Любовь (не) предусмотрена - стр. 11
Разворачиваюсь на перекрестке и мчусь в Уланово. Теперь Еве от меня не отбиться. Как она посмела скрыть от меня ребенка? За что? Почему? Она не имела права так со мной поступать, какие бы у нас ни были отношения. А теперь, выходит, Саныч прав: со стороны я выгляжу как папаша, бросивший жену и ребенка. Депутат хренов!
Уланово изменился за эти годы: Ева поменяла забор и цвет стен дома, воспользовалась услугами хорошего ландшафтного дизайнера, засадившего участок и прилегающую территорию туями и цветами. Зачем она солгала насчет адреса? Неужели, испытывает такую сильную неприязнь? Вопросы роятся в голове как стая вонючих жирных мух. Что ни мысль, то обида, обвинение или осуждение… Боль, неконтролируемая, жгучая. Да, я ее тогда прогнал, не принял предложение «попробовать отношения», но это не значит… Или, значит?
– Вы к кому? – звучит в домофон голос няни.
– Я муж Евы Андреевны, приехал издалека, откройте, пожалуйста.
– Сейчас я позвоню хозяйке, – испуганно отвечает она. На заднем плане слышится плач ребенка.
– Я покажу паспорт, если позволите, – тычу разворотом в камеру.
Калитка открывается, впуская меня в дом. Сюда я приезжал, чтобы перенять дела у ее тяжелобольного отца, здесь познакомился с ней – юной двадцатилетней девчонкой, краснеющей при моем появлении. Воспоминания обдают нутро горькой волной. Вхожу в прихожую, завидев перепуганную няню с мальчиком на руках.
– Не бойтесь, я вам не причиню вреда. Я могу войти?
– Хозяйка скоро будет. Извините, я не знаю вас… Вам лучше подождать Еву Андреевну.
– Хорошо, постою в прихожей, – соглашаюсь, усаживаясь на кожаный пуф.

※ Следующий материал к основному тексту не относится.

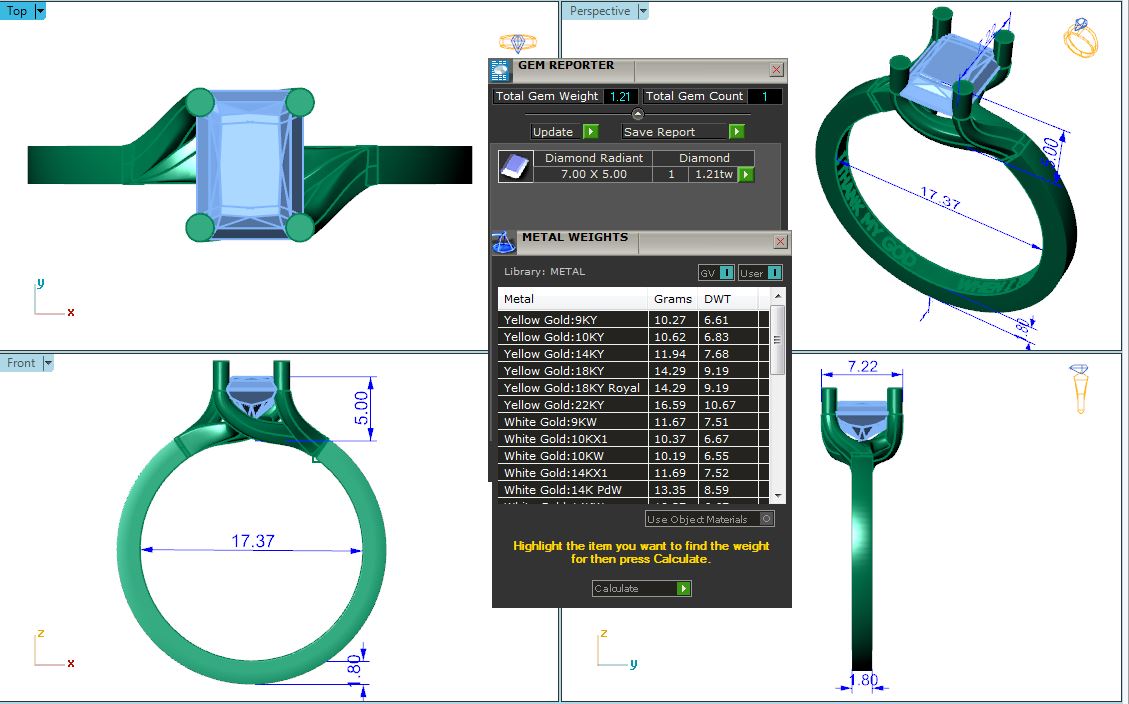Select White Gold:14K PdW in metal list
The image size is (1129, 704).
pos(574,490)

Ева врывается в дом через двадцать минут. От обиженной милой девушки не остается и следа, ее сменяет решительная разъяренная фурия с красным лицом и размазанной тушью.
– Убирайся из моего дома, Богданов! Вон! – ее тонкий пальчик указывает направление.
– И не подумаю, Аксёнова! Саша мой сын, ответь?
– Он только мой, ясно? Пошел отсюда! Уходи!
Грудь Евы тяжело вздымается, подбородок дрожит, щеки пылают как спелые яблоки… Тигрица, волчица, готовая разорвать любого ради своего малыша.
– Ева Андреевна, может, полицию вызвать? – показывается из комнаты няня.
Ева бросается к мальчику и забирает его из рук женщины. Прижимает его к груди и горько плачет.
– Сыночек мой, Сашенька… Не плачь, сынок. Уходи, Илья, пожалуйста.
Она поднимает на меня взгляд, заставляя почувствовать себя тварью. Кто я – террорист, бандит, врывающийся в чужие дома? Ее красные заплаканные глаза, испуганный взлохмаченный вид, частое дыхание действуют получше группы захвата. Вот, до чего ты дошел, Богданов… Ты ничтожество, пугающее маленьких детей и женщин.
– Мы поговорим после, Ева, – произношу сухо и покидаю дом.
Илья.
– Что случилось, Илюш? – тихий ласковый голос Светы нарушает тишину, а ее ноготки чертят полоски на моей обнаженной груди.
В лучах лунного света голые женские плечи кажутся прозрачными, а глаза, сияющими как бриллианты. Отворачиваюсь от любовницы, устремляя взгляд в темноту.
– У меня есть сын, Свет, – отвечаю, прочистив горло.
– И сколько ему?
– Три года. Зовут Саша. И его мать… Она…
– Так я и знала, что эта затея с Аксёновым плохо кончится! – фыркает она, мгновенно отрываясь от меня. Приподнимается на локтях и впивается в меня взглядом.